Rische: Rentenversicherungsbeiträge können über 19,9 Prozent steigen

Moderation: Birgit Kolkmann |
Nach Einschätzung des Präsidenten der Deutschen Rentenversicherung, Herbert Rische, wird eine Beitragserhöhung zur Rentenversicherung von 2007 an unvermeidbar sein. Durch geringere Einnahmen und höhere Ausgaben werde mindestens der in den Koalitionsvereinbarungen vorgesehene Beitragssatz von 19,9 Prozent notwendig sein, betonte Rische.
Kolkmann: Herr Rische, bereitet Ihnen der Kredit, das Defizit zum Jahresende manchmal schlaflose Nächte?

Rische: Natürlich bereitet mir der Kredit Sorgen, und es ist ja in der Tat natürlich auch ein Zeichen an die Rentner, an die Beitragszahler, dass hier etwas nicht in Ordnung ist, aber es ist immer zu trennen zwischen aktuellen Problemen und zwischen langfristigen Problemen. Bei der Frage des Kredits handelt es sich um ein aktuelles Problem.
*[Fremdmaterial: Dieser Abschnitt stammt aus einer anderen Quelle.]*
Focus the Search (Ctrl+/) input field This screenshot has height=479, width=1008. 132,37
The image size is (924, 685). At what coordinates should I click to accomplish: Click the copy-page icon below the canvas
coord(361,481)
Kolkmann: Wie werden Sie das kurzfristig wieder auffüllen?

Rische: Es ist ja vorgesehen, dass nächstes Jahr praktisch 13 Beitragszahlungen eingehen. Wir haben ja eine neue Regelung für die Abführung der Beiträge, die müssen früher abgeführt werden. Dadurch werden wir nächstes Jahr finanziell gut über die Runden kommen, und ich denke, damit können wir auch unsere Rücklagen auffüllen. Unser aktuelles Problem ist in der Tat nicht die Demografie und nicht langfristige Entwicklungen, sondern ist die fehlende Rücklage, mit der wir unterjährige konjunkturelle Schwankungen nicht mehr ausgleichen können.
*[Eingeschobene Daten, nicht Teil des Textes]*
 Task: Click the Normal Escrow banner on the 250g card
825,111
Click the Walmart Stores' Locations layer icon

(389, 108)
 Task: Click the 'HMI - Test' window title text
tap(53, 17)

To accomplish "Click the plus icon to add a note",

Kolkmann: 13 Mal Beiträge im nächsten Jahr, das ist ja nur ein einmaliger Effekt. Sind damit die Probleme nur aufgeschoben, aber nicht aufgehoben? Müsste also der Bund Ihre Kasse wieder auffüllen?

Rische: Also zum einen ist es natürlich richtig, dass es nur ein einmaliger Effekt ist, zum anderen gehen wir natürlich wie alle davon aus - und auch die Wirtschaftsforschungsinstitute gehen ja inzwischen davon aus -, dass wir nächstes Jahr bessere Wachstumszahlen haben, und zum Dritten müssen wir natürlich uns Gedanken machen, wie ist die Beitragssatzgestaltung für das Jahr 2007 vorzusehen.
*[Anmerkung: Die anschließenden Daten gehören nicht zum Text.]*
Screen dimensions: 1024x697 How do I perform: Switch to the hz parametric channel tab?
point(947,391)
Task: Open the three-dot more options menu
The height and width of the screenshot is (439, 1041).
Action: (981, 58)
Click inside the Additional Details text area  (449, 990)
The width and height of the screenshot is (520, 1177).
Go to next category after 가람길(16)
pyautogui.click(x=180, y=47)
Kolkmann: Gehen Sie davon aus, dass dann um Beitragserhöhungen nicht mehr herumzukommen ist?

Rische: Wir werden um Beitragserhöhungen in 2007 nicht herumkommen. Wir haben nach unseren Schätzungen, bevor wir die Koalitionsvereinbarungen kannten, einen Beitragssatz von 19,7 in etwa ausgerechnet. Wir gehen nach den Koalitionsvereinbarungen davon aus, dass wir wegen der geringeren Zahlung der Beiträge für Arbeitslosengeld-II-Bezieher rund zwei Milliarden an Ausfällen haben. Wir werden womöglich auch über einen gedeckelten Bundeszuschuss weniger Einnahmen haben, womöglich auch mehr Ausgaben für die Krankenversicherung, so dass der Beitragssatz, der mit 19,9 in den Koalitionsvereinbarungen vorgesehen ist, mindestens notwendig werden wird.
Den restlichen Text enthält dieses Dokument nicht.